Tuesday, February 3, 2009
Teachers Profile: Sensei Byron Frankson
Sensei Byron Frankson, is a very powerful karate-ka who thinks deeply about the teachings. His high level of skill, profound knowledge in health and education and deep interests in the arts has made him a true karate-ka in traditional karate-do. He is a deep thinker and a natural educationalist. An extremely powerful kumite practitioner and loves hojo undo. An great mentor to the young and an asset to Goshin kan. A fine temperament, down the straight and narrow is his belief. He is very protective of Goshin kan’s values and philosophies and believes in the great traditions that has been handed down by Miyage Sensei and Gogen Sensei. He has a very relaxed nature and finds life interesting. He thinks more about things than others and does not like change. He also has a very sensitive nature, yet hold his own in many aspects of his life. Loves spreading the teachings and believes that Goshin kan is one of the good ways into the future.
Kancho Deena Naidu
Training history, belief and life:
I am not too sure if this is exactly true for each and everyone, but Goshin Kan has changed my life. Based on the fact that both my parents are teachers and have been for many years, I have always envisioned myself as becoming a teacher. However, due to the fact that I did not achieve the HSC results or final mark to be accepted into the courses I wished to be in (namely PDHPE teaching), I was forced to make a slightly risky decision: doing a year of a related degree, but not exactly what I wanted to do in life (that being Health Science). During this time though, I began training as a white belt in Goshin Kan Karate-do, and learning things I had never imagined were possible: using the mind and body together as a useful tool. I slowly began to perceive everything around me differently, I eventually completed the first year in this particular course, and applied for the university to which I have now attained my Bachelor of Health and Physical Education undergraduate degree; and I am now a Teacher. I owe a great debt to Goshin Kan (“The home of self preservation”), for giving me the self confidence and motivation to competently complete this course and truly be what I wanted to be in life, and I am proud to call my self an Instructor and lifelong Student of such a sacred, but deadly art.

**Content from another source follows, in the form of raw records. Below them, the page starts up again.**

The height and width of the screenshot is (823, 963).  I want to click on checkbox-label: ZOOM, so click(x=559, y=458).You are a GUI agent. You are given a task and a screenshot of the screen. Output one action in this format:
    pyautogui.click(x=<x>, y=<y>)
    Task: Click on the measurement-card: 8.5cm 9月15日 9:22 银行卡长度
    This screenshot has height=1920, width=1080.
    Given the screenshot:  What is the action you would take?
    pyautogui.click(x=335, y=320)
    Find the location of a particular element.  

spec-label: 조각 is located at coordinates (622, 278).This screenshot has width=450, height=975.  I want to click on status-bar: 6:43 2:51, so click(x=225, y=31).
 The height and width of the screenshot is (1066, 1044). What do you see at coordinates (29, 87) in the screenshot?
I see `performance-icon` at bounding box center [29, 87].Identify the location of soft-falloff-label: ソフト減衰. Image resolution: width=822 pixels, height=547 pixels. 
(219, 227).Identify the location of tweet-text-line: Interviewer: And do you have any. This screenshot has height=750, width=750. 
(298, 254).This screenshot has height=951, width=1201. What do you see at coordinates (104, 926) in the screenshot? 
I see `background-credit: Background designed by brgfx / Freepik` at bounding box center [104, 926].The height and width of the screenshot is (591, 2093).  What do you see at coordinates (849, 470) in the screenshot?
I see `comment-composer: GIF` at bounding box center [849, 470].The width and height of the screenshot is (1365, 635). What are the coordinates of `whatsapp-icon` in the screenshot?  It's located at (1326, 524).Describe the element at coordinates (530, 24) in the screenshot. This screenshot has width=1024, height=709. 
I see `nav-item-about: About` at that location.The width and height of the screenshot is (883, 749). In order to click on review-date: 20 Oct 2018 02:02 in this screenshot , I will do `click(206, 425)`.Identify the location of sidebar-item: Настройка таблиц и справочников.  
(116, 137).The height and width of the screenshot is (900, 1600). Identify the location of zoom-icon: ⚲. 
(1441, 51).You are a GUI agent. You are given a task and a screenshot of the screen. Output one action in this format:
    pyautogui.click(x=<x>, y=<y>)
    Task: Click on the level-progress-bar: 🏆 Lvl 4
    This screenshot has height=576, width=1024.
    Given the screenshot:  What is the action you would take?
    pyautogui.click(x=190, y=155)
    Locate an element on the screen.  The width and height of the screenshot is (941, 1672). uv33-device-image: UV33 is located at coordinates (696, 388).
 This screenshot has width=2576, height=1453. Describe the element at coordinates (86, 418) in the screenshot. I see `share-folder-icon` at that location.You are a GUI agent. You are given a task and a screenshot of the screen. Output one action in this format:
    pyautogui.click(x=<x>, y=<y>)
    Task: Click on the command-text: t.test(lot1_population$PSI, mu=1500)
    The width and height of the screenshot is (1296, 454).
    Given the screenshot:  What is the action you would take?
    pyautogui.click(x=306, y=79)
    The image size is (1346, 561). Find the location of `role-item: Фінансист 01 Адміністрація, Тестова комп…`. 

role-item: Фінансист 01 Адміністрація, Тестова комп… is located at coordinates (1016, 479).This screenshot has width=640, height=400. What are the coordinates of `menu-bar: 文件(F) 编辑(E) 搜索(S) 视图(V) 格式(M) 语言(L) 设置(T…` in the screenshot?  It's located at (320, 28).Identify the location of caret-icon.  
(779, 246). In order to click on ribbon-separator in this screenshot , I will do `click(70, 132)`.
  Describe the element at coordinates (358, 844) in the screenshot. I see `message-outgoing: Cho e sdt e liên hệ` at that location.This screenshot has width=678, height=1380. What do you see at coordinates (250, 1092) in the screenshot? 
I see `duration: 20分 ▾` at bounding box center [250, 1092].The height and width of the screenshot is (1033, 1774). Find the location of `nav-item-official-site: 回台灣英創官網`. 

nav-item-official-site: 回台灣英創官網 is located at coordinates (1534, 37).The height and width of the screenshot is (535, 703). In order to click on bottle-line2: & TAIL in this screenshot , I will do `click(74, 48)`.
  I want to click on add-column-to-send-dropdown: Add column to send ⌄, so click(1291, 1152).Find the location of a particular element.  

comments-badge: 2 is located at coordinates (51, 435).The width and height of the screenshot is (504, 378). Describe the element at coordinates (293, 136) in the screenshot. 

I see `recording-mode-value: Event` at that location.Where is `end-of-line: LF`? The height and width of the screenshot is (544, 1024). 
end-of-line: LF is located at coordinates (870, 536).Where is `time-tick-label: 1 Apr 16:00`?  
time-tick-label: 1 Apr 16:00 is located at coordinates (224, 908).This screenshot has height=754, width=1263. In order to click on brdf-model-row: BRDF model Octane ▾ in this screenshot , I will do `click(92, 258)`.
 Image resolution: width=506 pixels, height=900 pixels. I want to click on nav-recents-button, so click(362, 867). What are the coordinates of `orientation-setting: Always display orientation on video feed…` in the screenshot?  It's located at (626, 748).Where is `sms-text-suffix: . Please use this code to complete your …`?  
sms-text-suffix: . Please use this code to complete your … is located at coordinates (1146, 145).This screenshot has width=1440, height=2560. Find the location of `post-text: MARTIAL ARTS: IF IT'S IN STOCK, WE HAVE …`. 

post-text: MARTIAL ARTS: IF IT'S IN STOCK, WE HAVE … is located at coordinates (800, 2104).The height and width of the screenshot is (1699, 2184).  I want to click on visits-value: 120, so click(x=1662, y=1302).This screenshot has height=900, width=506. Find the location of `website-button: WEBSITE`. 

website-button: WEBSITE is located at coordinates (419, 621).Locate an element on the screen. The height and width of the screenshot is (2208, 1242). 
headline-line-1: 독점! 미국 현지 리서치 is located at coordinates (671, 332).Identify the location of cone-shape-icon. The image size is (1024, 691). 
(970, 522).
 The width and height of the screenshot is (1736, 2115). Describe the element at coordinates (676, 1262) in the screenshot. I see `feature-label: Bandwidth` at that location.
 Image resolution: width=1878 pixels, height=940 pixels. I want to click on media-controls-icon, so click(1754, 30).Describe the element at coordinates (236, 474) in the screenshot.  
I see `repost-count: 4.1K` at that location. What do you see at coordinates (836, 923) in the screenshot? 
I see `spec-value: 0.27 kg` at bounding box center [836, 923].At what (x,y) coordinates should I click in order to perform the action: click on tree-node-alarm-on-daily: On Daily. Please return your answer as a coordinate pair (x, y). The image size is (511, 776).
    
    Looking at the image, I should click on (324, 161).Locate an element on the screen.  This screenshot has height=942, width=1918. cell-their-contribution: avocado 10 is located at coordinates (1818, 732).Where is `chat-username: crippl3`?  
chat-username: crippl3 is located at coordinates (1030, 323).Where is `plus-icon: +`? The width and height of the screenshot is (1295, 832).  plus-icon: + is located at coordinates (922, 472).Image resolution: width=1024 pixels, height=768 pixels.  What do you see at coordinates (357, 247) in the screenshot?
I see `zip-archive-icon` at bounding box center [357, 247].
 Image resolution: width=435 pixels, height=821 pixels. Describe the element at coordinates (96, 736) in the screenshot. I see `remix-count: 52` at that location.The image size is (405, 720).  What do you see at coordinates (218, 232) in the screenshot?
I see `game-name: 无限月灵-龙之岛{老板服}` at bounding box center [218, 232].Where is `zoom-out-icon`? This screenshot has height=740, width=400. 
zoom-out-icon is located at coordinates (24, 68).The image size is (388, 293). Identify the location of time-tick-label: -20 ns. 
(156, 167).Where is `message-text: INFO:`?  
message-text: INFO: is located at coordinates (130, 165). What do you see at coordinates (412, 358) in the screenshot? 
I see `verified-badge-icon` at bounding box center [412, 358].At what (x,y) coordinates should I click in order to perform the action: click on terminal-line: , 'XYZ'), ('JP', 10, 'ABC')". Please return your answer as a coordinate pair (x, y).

I use up the word ‘deadly’ due to the obvious fact that the power and strength which is ever-present in our various techniques is simply amazing. What we know, having learnt from Kancho, is dangerous in the wrong hands, but can save a life in the right hands. For instance, Kancho’s persistent analogy regarding a knife: a weapon in the hands of a murderer, a surgical tool in the hands of a doctor and a cooking implement in the hands of a chef – it is the person who possesses the knife who shall ultimately determine how it is to be used. This is the most important of all the lessons I have learned throughout my years of training, the fact that it is the character of the individual which is of most importance in pure, true and traditional Karate-do; as we are very different from many ‘other’ organisations which have completely drifted away from the original purposes of the art: human values and the development of good character. Additionally, of all the diverse messages Kancho has ever delivered I personally believe the below acronym for Karate is one that will remain with me my entire life, as a Budo-ka; it is as follows:
K – Kill
A – Aggression;
R – Remove
A – Animosity;
T – Terminate
E – Ego.
The final two words resonate with me beyond explanation, as it the termination of ego (which is known as “Muga” – ‘no ego’ in Japanese), that will help to solve a lot of modern society’s problems; hopefully achieving peace and harmony, in a world which is full of chaos and disorder.
Favourite Karate quote:
“Keep the belt on the waist, let it never go to the head.”
Kancho Deena Naidu
I think that the two which stand out for me are: 1. truth and 2. heart. The main reason behind this is that when we open our hands and refer to the human values which we hold dearly in Goshin Kan, each finger relates to each one of our values; the first being truth and the last being heart. Without these two values we are not able to grasp the eight other values (those being love, peace, right conduct, non-violence, words, actions, thoughts and character), and although each one is just as important as the other, all are the virtues which make us better people.